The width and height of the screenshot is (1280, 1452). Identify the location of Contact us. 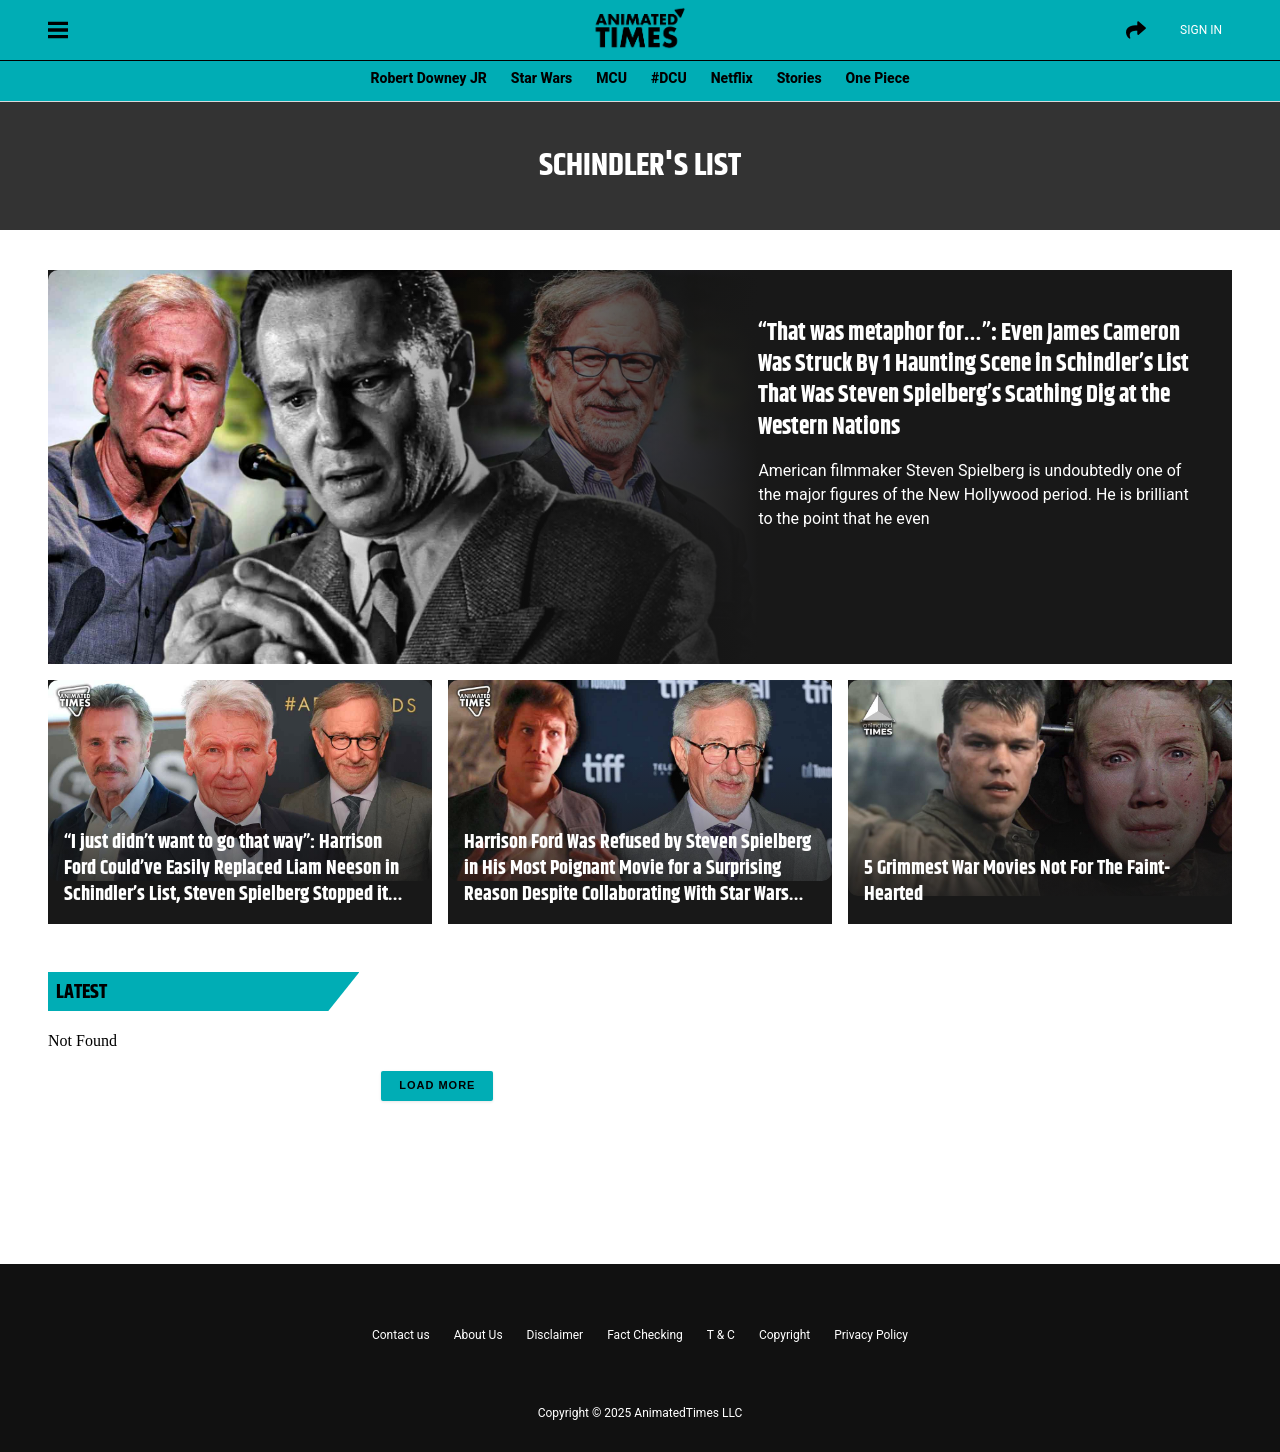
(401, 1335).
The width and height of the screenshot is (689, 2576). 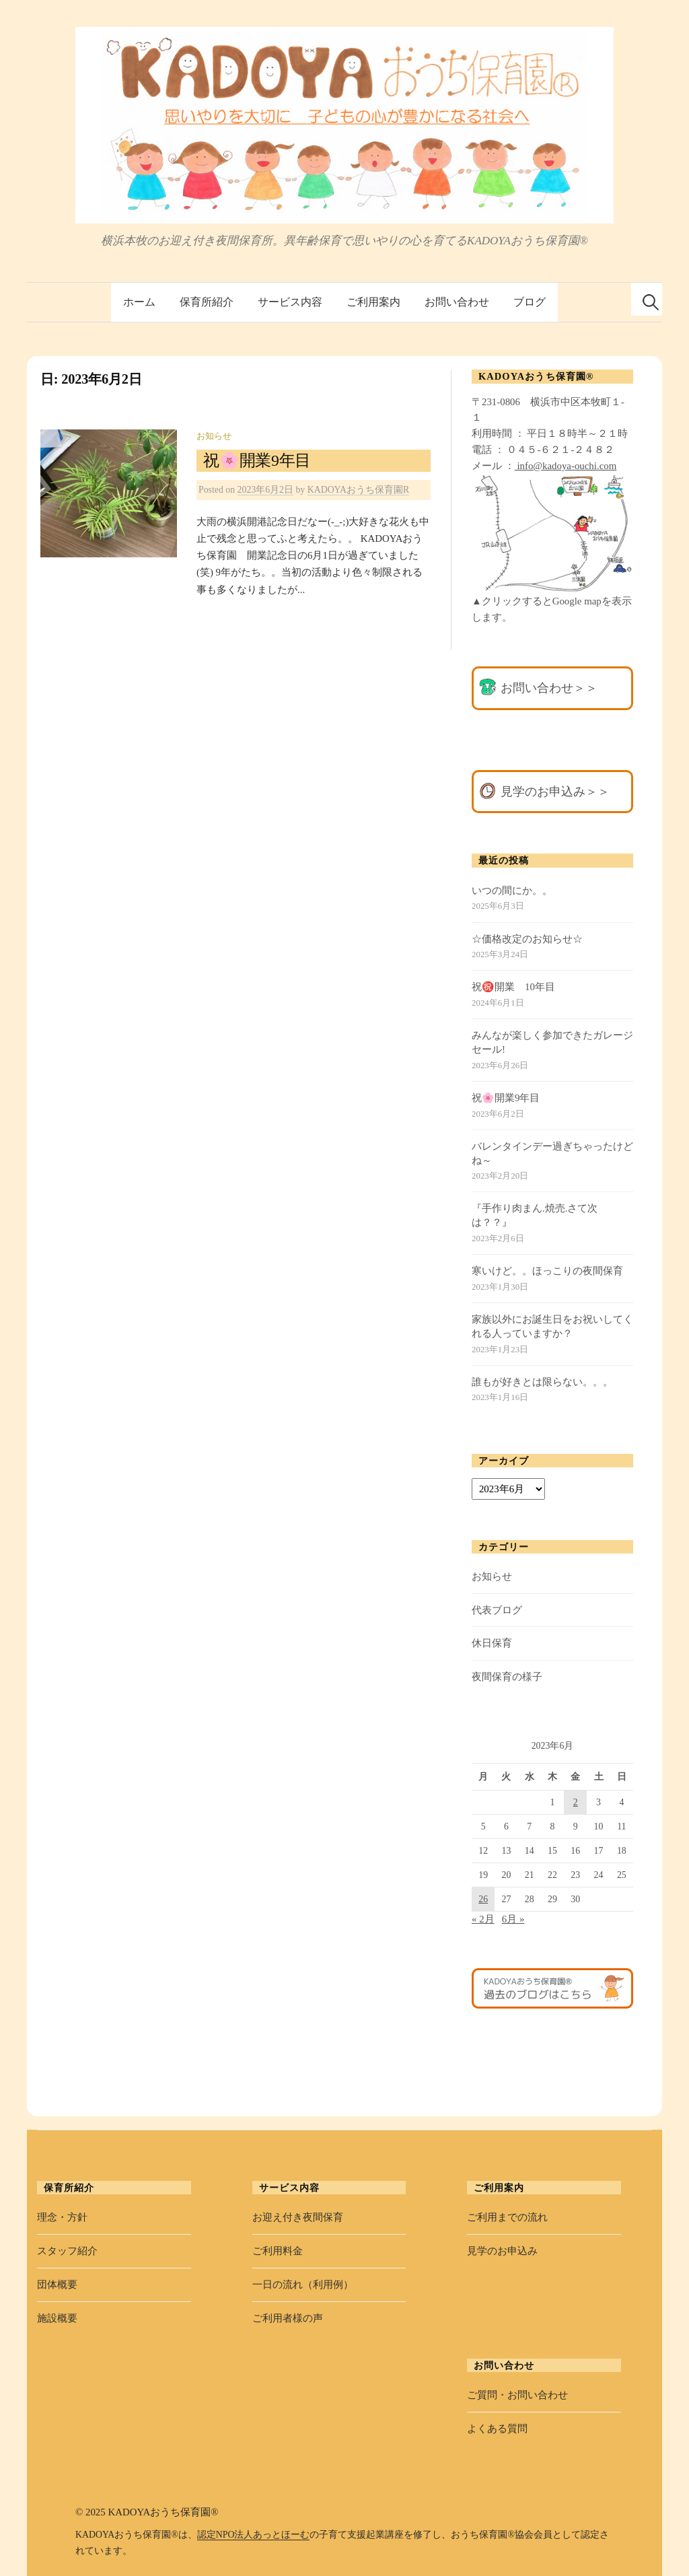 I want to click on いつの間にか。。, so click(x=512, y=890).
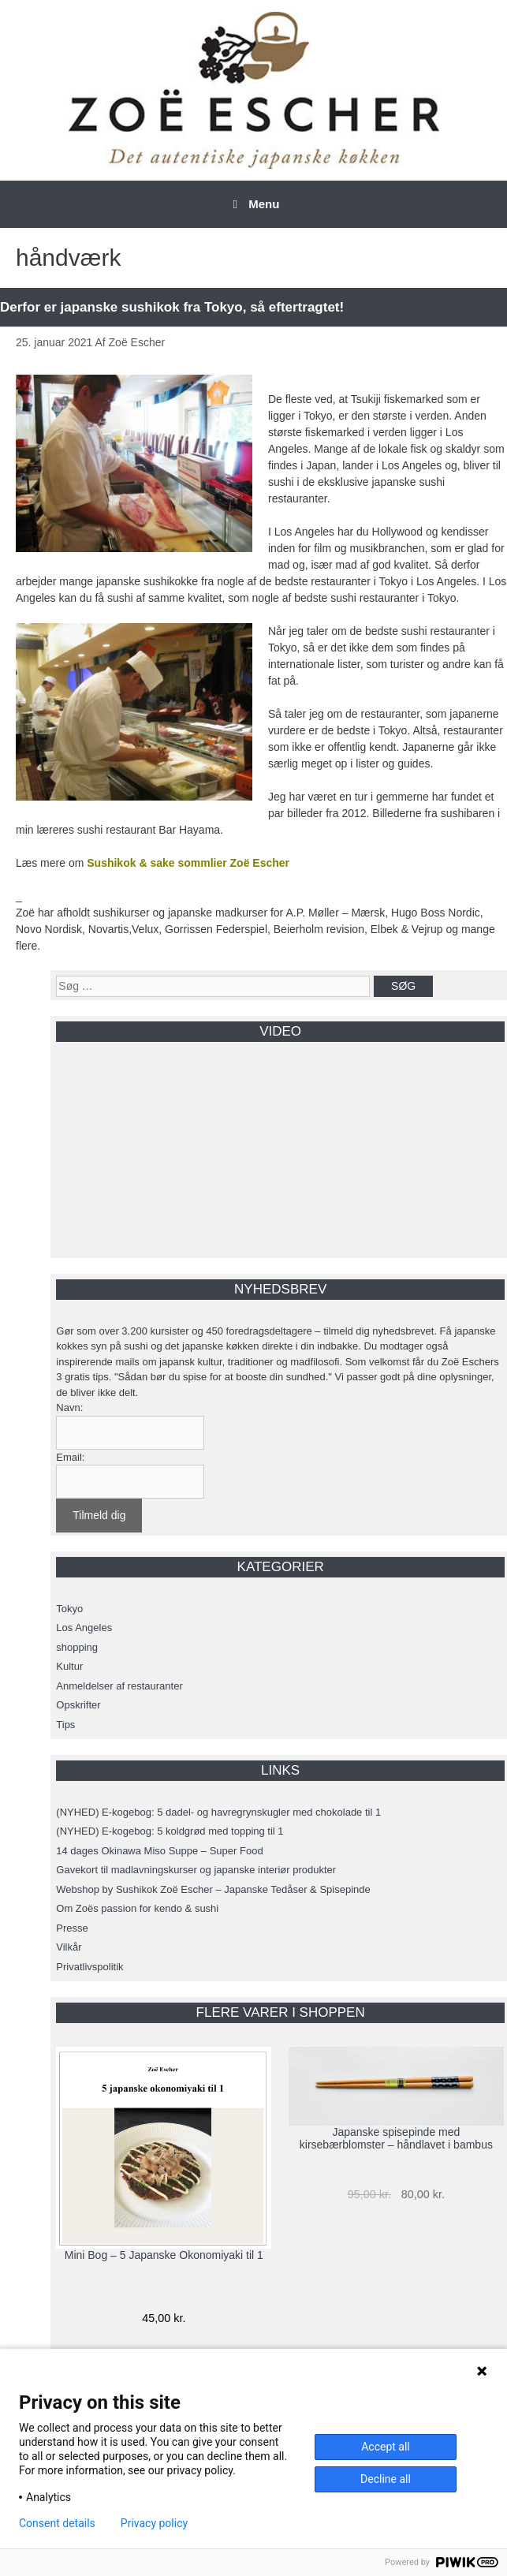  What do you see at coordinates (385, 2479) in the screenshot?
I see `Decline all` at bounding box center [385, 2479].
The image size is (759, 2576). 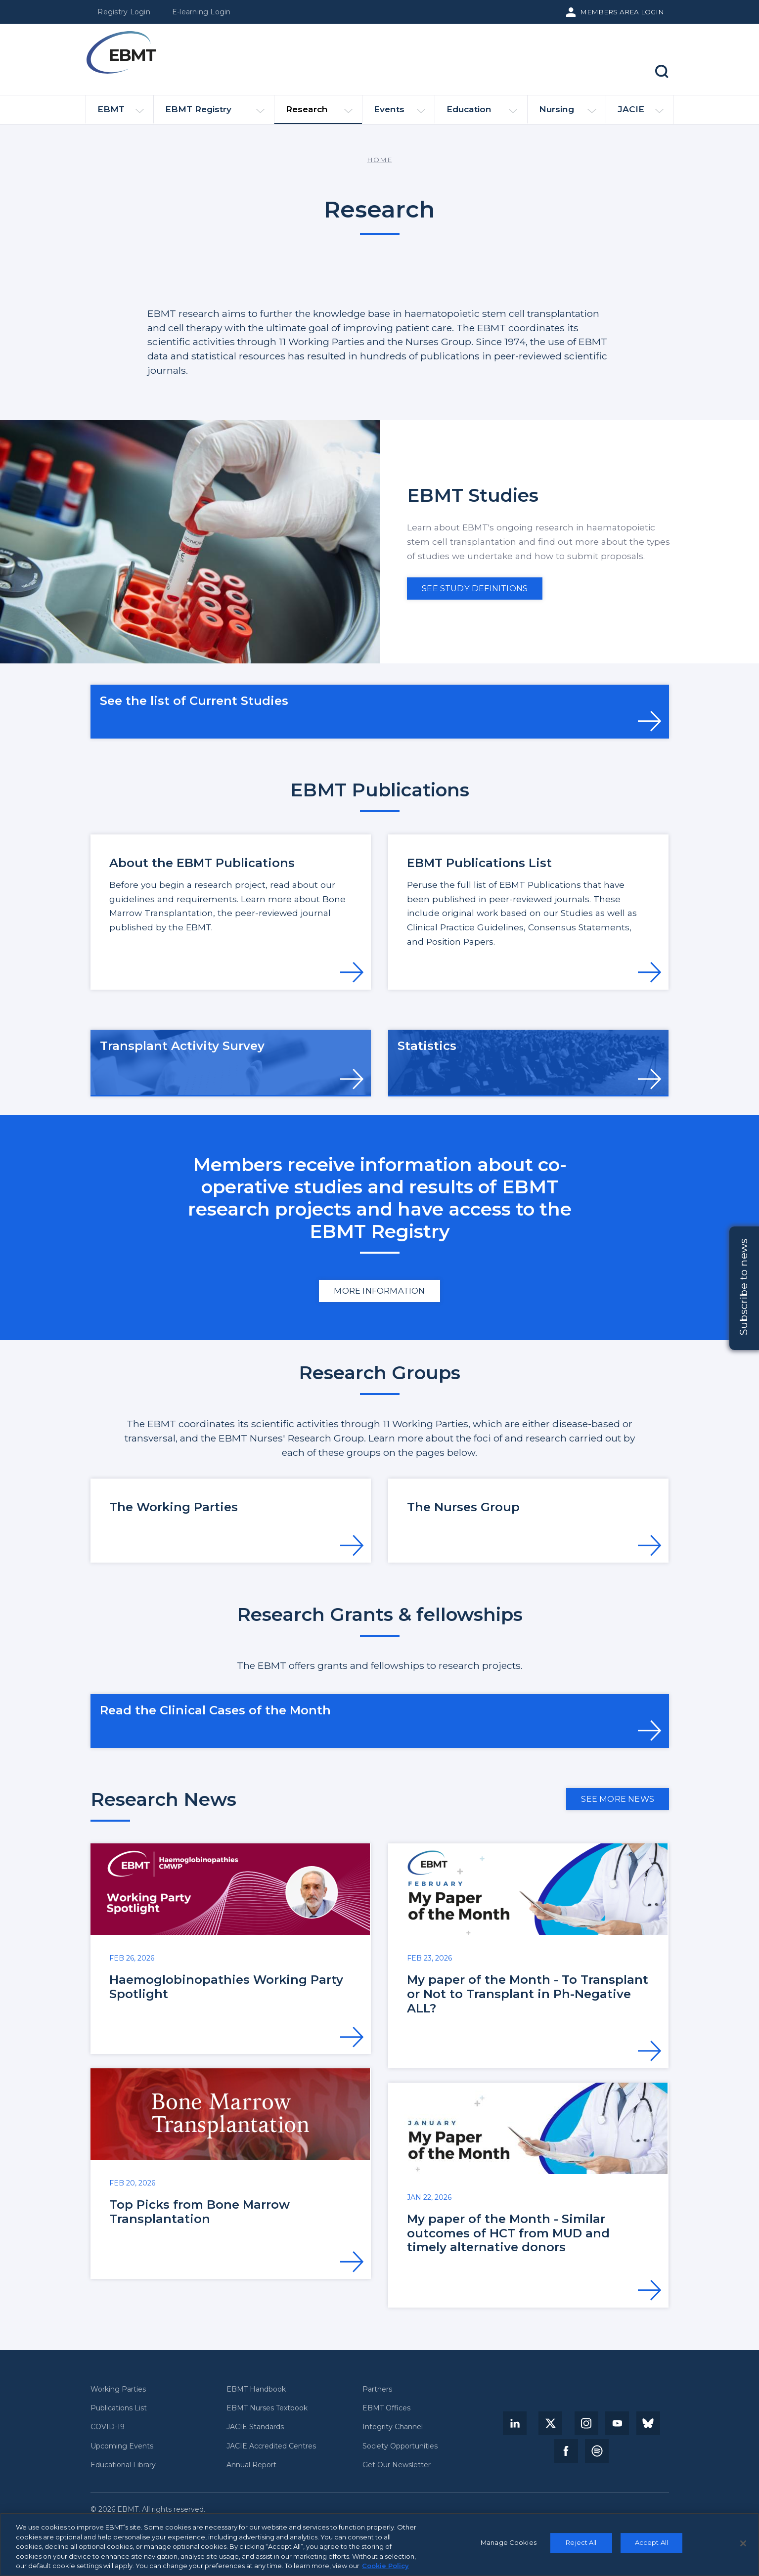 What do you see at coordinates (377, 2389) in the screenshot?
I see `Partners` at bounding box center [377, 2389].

* TASK DETAILS
Convert the entries into a two-column CSV with the headers entry_text and answer, beginning at the first entry and stopping after the line that contains "(401, 1335).". Give one row per entry with each value in a single quoted field, replace line breaks with spaces, and leave out the pictures.

* WORKED ANSWER
entry_text,answer
"The width and height of the screenshot is (1280, 1452). Identify the location of Contact us.","(401, 1335)."